Records excerpted from a collection:

§

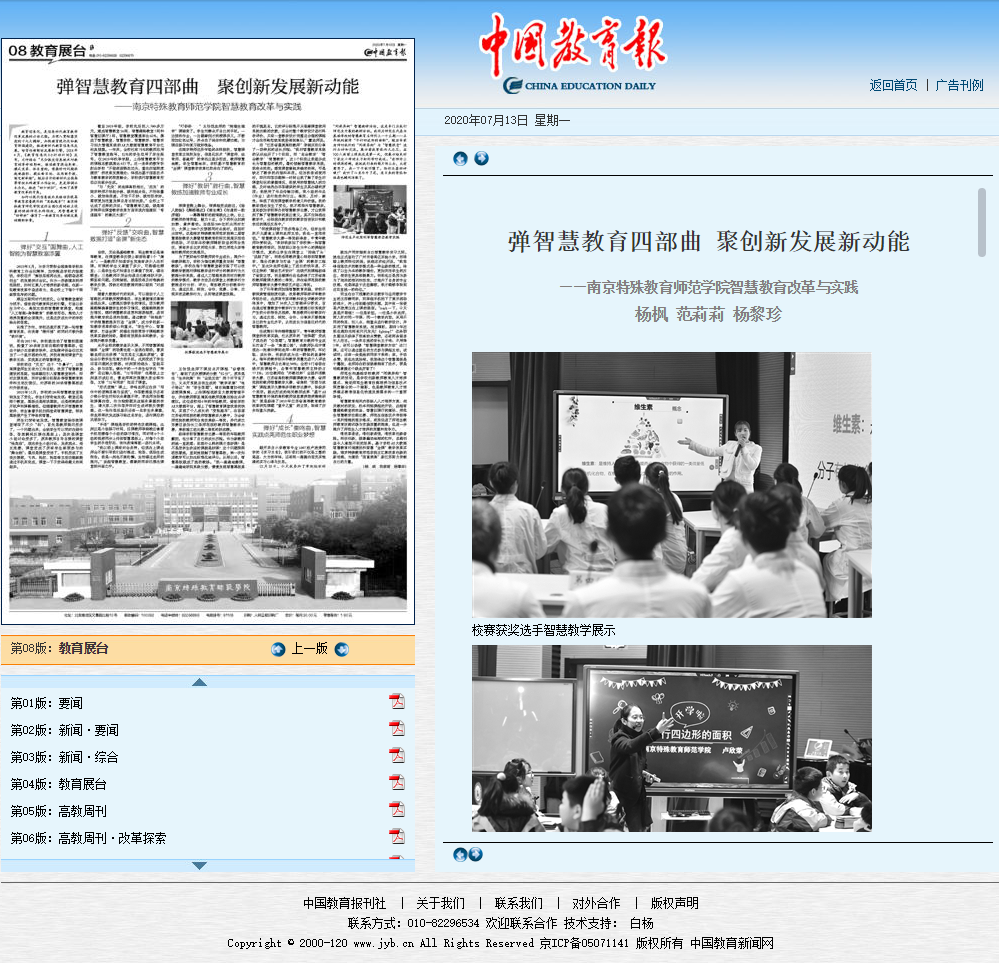Click blue up-arrow icon left of 上一版
The width and height of the screenshot is (999, 963).
(x=278, y=649)
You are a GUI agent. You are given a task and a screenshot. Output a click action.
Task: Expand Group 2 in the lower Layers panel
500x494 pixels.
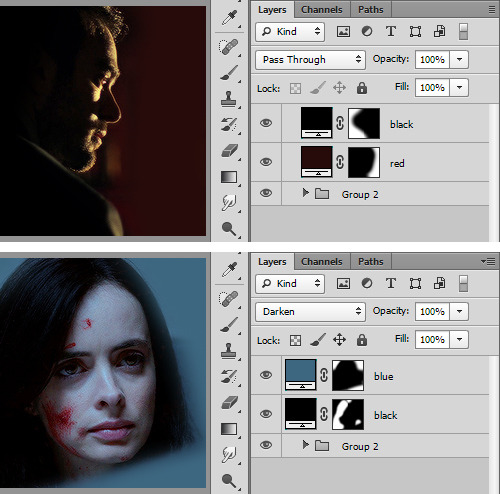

§

### Objective:
Convert the lines of the items above into a Markdown table with the columns "Row" and "Line," numbering each row and omitting blank lines. Leave the pictures out of the table.

### The reply:
| Row | Line |
|---|---|
| 1 | Click blue up-arrow icon left of 上一版 |
| 2 | The width and height of the screenshot is (999, 963). |
| 3 | (x=278, y=649) |
| 4 | You are a GUI agent. You are given a task and a screenshot. Output a click action. |
| 5 | Task: Expand Group 2 in the lower Layers panel |
| 6 | 500x494 pixels. |